Le deuxième, c’est le travail à distance assumé comme stratégie nationale, pas subi comme une fuite. Un ingénieur tunisien qui reste au pays tout en facturant un client européen en devises garde ses compétences, sa consommation et ses impôts sur le territoire. Le visa Digital Nomad et les dispositifs d’export de services numériques peuvent transformer une partie de l’hémorragie en rente.

Le troisième, c’est de faire de la diaspora un actif organisé, pas un regret. Les Tunisiens des licornes françaises, des géants américains, des fonds du Golfe forment un réseau de business angels, de mentors et de portes d’entrée commerciales inestimable. Encore faut-il le structurer, ce que quelques initiatives commencent à faire, mais trop timidement.

Ce qu’il faut retenir

Le GSER 2026 est une bonne nouvelle, et il faut la célébrer sans complexe : la Tunisie compte désormais parmi les écosystèmes émergents qui pèsent, ses institutions ont fait un travail sérieux, et sa jeunesse est objectivement talentueuse. Personne ne devrait bouder ce classement.

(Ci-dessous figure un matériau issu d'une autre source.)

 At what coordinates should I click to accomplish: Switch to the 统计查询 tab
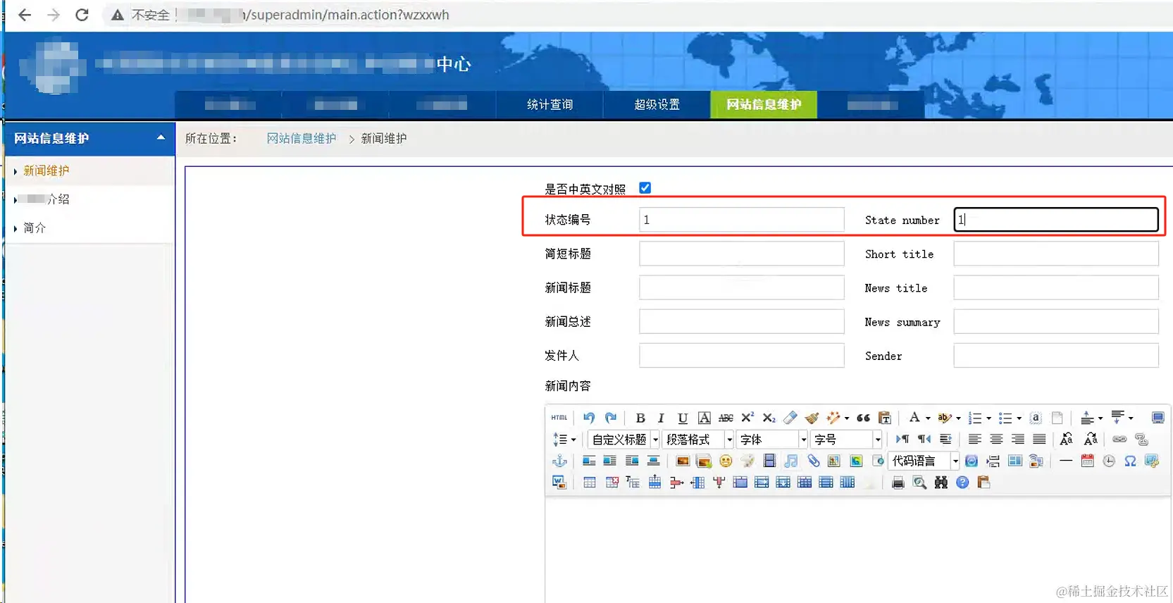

Mais lire « talent abordable » comme un pur compliment serait une erreur. C’est aussi le symptôme d’un pays qui produit de l’excellence plus vite qu’il ne sait la retenir. La vraie mesure du succès, dans deux ou trois éditions du rapport, ne sera pas la place au classement. Ce sera le jour où le talent tunisien cessera d’être « abordable » parce qu’il sera enfin, chez lui, payé et employé à sa juste valeur.